- **Verilen görev a**
Kayıtlarda "Open the help question mark icon" ifadesini içeren satırdan kayıtların sonuna kadar, iki uç da dahil, tüm satırları numaralı bir listeye dönüştürün ve boş satırları atlayın.

- **Alıntı metin**
== == ==

Emsal Mahkeme Kararı İstanbul 16. Asliye Ticaret Mahkemesi 2020/211 E. 2022/466 K. 29.06.2022 T.

Görüntülediğiniz mahkeme kararı henüz kesinleşmemiştir. Yararlı olması amacıyla eklenmiştir.

T.C.
İSTANBUL
16. ASLİYE TİCARET MAHKEMESİ

ESAS NO : 2020/211 Esas
KARAR NO : 2022/466
DAVA :Destekten Yoksun Kalma Tazminatı
DAVA TARİHİ : 17/03/2020
KARAR TARİHİ : 29/06/2022

Mahkememizde görülmekte olan Destekten Yoksun Kalma Tazminatı davasının yapılan açık yargılaması sonunda,
GEREĞİ DÜŞÜNÜLDÜ:
TALEP : Davacılar vekili dava dilekçesinde özetle; 04.10.2019 tarihinde ZMSS Poliçesi bulunmayan … plakalı kamyon sürücüsü … …’un yaya durumda olan davacı müvekkillerinin murisine asli kusurlu olarak çarpması sonucu davacıların murisinin vefat etmiş olduğunu, bu olaydan önce müvekkillerinin müteveffa … …’ün ikametgahında oturduklarını ve desteğini aldıklarını, vefatı ile birlikte destekten mahrum kalmış olduklarını, bu sebeple bu davanın açılması zaruretinin hasıl olduğunu beyanla fazlaya dair haklarının saklı kalması kaydı ile, … … ve … … için 50 şer TL, toplam 100 TL olarak destekten yoksun kalma tazminatının …na başvuru tarihi olan 12.12.2019 tarihinden itibaren işleyecek avans faizi ile birlikte davalıdan tazminine karar verilmesini talep ve dava etmiştir.

== == ==

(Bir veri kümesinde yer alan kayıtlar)

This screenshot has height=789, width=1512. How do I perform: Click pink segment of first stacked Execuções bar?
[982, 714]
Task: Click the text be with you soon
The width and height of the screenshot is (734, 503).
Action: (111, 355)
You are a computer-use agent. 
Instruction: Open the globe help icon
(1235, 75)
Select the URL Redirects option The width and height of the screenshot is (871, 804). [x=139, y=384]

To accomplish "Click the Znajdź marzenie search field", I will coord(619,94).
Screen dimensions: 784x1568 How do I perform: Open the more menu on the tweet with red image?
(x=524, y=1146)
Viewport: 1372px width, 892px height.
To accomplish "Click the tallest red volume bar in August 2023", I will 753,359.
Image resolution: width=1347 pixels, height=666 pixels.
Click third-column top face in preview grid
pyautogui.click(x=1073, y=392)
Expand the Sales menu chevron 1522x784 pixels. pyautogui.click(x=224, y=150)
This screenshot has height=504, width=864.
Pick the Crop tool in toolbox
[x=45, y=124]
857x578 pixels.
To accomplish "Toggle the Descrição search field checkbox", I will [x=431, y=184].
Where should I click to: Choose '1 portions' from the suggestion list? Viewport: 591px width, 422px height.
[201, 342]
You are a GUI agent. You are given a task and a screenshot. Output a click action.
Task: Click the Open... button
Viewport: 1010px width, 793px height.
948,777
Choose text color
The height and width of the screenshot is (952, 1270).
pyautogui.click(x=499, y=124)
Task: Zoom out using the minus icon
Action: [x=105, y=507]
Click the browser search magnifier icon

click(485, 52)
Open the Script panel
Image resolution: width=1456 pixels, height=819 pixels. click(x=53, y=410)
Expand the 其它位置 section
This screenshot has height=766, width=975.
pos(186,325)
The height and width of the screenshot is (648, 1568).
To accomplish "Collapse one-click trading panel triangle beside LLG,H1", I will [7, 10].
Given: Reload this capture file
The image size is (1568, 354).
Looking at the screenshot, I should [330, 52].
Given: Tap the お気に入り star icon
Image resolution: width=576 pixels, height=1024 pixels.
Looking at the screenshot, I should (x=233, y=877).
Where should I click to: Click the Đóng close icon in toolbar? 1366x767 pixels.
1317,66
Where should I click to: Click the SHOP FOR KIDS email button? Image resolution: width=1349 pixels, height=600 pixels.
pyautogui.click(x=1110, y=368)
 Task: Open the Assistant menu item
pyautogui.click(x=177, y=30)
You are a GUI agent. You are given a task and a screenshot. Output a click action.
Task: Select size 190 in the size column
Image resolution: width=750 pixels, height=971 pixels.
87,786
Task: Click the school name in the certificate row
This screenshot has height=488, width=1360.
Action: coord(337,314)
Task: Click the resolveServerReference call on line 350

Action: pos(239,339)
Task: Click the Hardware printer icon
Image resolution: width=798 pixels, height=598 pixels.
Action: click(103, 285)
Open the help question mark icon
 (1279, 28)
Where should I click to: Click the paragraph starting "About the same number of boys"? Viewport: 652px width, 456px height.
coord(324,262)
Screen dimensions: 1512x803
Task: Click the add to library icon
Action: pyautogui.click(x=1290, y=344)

== == ==

- **Verilen görev b**
Lütfen mahkeme kararındaki "Emsal Mahkeme Kararı" ile "olması amacıyla eklenmiştir." arasındaki bölümü, iki uç da dahil, hiç değiştirmeden geri verin.

- **Tam çözüm a**
1. Open the help question mark icon
2.  (1279, 28)
3. Where should I click to: Click the paragraph starting "About the same number of boys"? Viewport: 652px width, 456px height.
4. coord(324,262)
5. Screen dimensions: 1512x803
6. Task: Click the add to library icon
7. Action: pyautogui.click(x=1290, y=344)

- **Tam çözüm b**
Emsal Mahkeme Kararı İstanbul 16. Asliye Ticaret Mahkemesi 2020/211 E. 2022/466 K. 29.06.2022 T.

Görüntülediğiniz mahkeme kararı henüz kesinleşmemiştir. Yararlı olması amacıyla eklenmiştir.